IMAMURA Gen'emon Eisei

(Copyright Hideaki IMAMURA , Tokyo)

Kaempfer's Description of Imamura Gen'emon Eisei:

These private informations I procured from those who came to visit me, were of great use to me in collecting materials for my intended history of this Country, but yet they fell far short of being altogether satisfactory, and I should not perhaps have been able to compass that design, if I had not, by good luck, met with other opportunities, and in particular the assistance of a discreet young man, by whose means I was richly supplied with whatever notice I wanted, concerning the affairs of Japan. He was about twentyfour years of age, well vers'd in the Chinese and Japanese languages, and very desirous of improving himself. Upon my arrival, he was appointed to wait on me, as my servant, and at the same time to be by me instructed in Physick and Surgery.

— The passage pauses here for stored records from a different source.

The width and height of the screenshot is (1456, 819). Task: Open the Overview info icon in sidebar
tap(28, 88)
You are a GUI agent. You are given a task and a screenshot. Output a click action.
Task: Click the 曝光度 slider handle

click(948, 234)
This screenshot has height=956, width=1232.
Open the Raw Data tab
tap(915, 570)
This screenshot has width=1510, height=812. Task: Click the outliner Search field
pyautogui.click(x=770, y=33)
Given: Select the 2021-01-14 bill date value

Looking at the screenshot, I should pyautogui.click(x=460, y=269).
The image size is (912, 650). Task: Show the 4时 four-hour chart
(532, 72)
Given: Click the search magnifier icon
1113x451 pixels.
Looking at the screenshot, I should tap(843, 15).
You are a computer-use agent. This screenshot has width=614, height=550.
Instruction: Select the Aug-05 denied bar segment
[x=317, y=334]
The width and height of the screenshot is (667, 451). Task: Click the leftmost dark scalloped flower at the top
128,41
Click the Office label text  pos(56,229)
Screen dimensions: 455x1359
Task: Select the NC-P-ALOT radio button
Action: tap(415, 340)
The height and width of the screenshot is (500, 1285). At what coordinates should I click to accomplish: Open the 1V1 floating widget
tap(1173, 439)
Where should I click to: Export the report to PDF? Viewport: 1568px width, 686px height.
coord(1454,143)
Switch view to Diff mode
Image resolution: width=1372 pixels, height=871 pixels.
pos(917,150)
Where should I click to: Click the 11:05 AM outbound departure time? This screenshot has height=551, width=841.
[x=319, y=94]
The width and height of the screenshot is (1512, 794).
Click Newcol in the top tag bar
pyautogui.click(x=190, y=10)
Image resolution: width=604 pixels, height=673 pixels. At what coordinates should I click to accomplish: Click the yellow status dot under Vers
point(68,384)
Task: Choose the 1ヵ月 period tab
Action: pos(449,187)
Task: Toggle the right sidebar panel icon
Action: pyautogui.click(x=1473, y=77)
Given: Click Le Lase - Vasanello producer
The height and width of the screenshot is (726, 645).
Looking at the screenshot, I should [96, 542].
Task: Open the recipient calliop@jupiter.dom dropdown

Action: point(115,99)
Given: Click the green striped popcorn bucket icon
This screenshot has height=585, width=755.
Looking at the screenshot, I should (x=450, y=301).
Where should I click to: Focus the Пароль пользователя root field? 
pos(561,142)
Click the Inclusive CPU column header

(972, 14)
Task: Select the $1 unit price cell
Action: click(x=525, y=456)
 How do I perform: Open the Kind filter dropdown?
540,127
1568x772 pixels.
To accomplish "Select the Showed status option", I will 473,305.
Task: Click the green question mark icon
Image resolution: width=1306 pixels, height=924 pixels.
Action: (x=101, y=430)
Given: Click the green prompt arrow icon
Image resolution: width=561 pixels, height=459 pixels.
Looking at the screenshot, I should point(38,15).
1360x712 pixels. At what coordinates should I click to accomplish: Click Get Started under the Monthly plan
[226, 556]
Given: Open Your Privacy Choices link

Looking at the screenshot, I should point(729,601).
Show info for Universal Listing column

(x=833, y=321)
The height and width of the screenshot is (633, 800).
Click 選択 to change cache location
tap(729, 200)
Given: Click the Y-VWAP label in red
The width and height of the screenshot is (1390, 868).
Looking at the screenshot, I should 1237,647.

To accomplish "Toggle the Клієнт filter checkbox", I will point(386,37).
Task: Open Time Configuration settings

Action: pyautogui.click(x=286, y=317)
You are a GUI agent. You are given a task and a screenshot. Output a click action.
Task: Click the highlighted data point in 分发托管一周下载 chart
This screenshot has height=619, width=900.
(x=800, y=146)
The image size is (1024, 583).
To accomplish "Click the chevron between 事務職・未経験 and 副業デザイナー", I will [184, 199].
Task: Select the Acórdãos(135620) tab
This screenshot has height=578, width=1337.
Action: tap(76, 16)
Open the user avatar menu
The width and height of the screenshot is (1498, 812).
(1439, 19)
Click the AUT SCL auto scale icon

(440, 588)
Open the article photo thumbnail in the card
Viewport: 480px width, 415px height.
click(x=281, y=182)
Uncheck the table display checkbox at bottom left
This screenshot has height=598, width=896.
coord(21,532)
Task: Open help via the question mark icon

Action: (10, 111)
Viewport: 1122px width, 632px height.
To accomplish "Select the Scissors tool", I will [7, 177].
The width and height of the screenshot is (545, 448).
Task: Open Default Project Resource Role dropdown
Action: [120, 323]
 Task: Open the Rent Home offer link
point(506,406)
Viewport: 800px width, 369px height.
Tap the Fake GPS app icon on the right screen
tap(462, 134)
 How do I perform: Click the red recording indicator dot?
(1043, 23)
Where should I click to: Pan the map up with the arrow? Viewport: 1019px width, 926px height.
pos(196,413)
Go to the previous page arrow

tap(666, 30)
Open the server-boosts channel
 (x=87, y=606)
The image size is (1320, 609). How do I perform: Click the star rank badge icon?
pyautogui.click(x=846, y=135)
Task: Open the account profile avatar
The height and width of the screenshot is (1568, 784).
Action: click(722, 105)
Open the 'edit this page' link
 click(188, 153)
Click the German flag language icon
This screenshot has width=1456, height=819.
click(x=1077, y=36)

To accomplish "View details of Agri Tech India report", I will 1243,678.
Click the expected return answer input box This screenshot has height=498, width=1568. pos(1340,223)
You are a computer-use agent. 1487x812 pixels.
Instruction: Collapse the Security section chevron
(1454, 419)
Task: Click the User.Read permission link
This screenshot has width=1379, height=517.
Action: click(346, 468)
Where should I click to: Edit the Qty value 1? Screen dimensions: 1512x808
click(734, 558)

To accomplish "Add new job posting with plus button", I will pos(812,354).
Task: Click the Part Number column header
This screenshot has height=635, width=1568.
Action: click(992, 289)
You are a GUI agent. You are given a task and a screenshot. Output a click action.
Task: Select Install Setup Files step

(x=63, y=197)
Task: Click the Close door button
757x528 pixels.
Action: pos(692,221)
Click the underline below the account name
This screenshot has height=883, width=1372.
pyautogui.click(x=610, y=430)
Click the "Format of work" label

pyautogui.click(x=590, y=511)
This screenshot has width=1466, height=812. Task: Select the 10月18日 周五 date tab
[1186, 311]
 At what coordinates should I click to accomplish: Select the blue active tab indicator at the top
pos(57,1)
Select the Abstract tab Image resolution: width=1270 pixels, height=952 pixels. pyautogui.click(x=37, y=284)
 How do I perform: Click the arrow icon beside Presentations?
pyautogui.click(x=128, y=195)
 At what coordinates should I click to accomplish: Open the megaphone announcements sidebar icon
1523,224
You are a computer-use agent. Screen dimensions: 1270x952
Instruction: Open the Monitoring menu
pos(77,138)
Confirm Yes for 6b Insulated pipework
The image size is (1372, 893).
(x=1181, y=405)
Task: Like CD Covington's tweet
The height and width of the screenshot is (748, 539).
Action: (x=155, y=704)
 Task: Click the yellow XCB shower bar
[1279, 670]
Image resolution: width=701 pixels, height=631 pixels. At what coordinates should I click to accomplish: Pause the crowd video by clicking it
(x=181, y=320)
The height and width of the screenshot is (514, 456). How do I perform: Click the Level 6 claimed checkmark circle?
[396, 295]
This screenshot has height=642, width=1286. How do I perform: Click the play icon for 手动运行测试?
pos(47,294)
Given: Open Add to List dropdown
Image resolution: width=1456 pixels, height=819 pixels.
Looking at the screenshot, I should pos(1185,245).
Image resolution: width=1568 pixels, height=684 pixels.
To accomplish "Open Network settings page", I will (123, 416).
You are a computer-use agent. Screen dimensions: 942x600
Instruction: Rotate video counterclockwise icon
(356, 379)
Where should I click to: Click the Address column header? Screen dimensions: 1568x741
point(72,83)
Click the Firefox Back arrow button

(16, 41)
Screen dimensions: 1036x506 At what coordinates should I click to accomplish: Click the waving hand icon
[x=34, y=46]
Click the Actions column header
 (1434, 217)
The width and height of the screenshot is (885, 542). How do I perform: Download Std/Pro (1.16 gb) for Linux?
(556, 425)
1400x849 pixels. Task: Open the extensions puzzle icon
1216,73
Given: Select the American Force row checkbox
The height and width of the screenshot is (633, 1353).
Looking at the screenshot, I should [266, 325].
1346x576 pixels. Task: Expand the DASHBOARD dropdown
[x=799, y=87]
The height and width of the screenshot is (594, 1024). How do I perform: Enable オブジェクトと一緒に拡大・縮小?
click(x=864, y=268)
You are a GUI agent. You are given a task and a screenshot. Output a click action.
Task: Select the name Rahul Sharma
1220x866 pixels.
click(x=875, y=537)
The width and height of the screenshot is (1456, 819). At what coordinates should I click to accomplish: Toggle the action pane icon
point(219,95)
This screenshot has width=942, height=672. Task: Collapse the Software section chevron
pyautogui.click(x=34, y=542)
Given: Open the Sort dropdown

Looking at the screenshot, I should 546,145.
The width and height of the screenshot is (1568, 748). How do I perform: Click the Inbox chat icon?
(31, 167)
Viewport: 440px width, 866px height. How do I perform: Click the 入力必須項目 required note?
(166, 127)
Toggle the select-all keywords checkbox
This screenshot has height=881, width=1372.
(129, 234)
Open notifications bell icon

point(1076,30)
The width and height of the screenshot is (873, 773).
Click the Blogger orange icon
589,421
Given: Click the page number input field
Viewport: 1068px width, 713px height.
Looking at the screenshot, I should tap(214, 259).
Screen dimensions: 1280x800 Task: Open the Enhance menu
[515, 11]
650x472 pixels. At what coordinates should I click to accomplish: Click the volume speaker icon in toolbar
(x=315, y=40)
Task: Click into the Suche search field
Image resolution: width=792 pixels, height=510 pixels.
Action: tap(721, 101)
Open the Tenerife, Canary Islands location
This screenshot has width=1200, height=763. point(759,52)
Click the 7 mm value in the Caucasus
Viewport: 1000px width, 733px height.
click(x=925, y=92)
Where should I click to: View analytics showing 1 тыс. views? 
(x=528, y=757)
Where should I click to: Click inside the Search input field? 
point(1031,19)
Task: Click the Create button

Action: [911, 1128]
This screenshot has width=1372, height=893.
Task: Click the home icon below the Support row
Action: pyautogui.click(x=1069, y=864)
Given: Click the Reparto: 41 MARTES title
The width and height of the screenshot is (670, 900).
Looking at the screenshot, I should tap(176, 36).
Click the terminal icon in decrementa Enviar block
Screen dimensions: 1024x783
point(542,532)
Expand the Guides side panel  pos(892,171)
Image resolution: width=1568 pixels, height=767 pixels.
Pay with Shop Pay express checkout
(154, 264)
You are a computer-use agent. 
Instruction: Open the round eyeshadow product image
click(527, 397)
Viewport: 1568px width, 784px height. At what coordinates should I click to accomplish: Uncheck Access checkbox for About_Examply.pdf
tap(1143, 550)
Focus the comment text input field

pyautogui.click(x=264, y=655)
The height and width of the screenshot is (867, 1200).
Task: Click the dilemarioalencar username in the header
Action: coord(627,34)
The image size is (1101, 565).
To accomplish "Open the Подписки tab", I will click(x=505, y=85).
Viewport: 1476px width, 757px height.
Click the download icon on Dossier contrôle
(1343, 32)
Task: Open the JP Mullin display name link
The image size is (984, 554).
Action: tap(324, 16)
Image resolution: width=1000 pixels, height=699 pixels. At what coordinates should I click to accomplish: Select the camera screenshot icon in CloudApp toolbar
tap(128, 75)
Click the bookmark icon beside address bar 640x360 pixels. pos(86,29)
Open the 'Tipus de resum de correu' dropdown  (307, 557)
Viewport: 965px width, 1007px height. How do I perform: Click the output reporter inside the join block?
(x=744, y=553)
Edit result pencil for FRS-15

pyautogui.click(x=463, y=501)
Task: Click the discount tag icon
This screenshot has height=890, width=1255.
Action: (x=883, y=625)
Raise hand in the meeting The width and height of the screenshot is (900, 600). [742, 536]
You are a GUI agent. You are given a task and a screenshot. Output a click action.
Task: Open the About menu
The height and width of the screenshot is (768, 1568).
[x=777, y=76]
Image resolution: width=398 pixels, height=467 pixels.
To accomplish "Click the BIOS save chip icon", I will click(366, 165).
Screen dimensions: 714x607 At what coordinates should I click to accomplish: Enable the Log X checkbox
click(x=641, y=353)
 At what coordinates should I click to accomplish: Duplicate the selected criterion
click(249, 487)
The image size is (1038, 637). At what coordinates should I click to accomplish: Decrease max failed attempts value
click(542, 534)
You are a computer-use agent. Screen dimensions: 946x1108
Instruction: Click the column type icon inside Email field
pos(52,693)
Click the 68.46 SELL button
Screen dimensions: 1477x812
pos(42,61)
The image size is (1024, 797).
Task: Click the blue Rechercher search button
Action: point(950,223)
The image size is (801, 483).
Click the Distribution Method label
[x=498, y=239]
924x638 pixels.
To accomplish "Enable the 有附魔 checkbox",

The Ottona, who is the chief officer of our island, having been by him, though under my inspection, taken care of in a distemper of his, suffer'd him to continue in my service during the whole time of my abode in the Country, which was two years, and to attend me in our two journeys to Court, consequently four times almost from one end of the Empire to the other, a favour which is seldom granted to young men of his age, but was never done for so long a time. As I could not well have obtain'd my end without givin him a competent knowledge of the Dutch language, I instructed him therein with so much success, that in a year's time he could write and read it better than any of our interpreters: I also gave him all the information I could in Anatomy and Physick, and farther allow'd him a handsome yearly salary, to the best of my abilities. In return, I employ'd him to procure me as ample accounts, as possible, of the then state and condition of the Country, its Government, the Imperial Court, the Religions established ln the Empire, the History of former ages, and remarkable daily Occurrences. There was not a Book I desired to see, on these and other subjects, which he did [xxxiii] not bring to me, and explain to me, out of it, whatever I wanted to know. And because he was obliged, in several things, to enquire, to borrow, or to buy of other people, I never dismiss'd him without providing him with money for such purposes) besides his yearly allowance. So expensive, so difficult a thing is it to foreigners, ever since the shutting up of the Japanese Empire, to procure any information about it: What I have been able to do, I freely communicate to the Publick in this present History.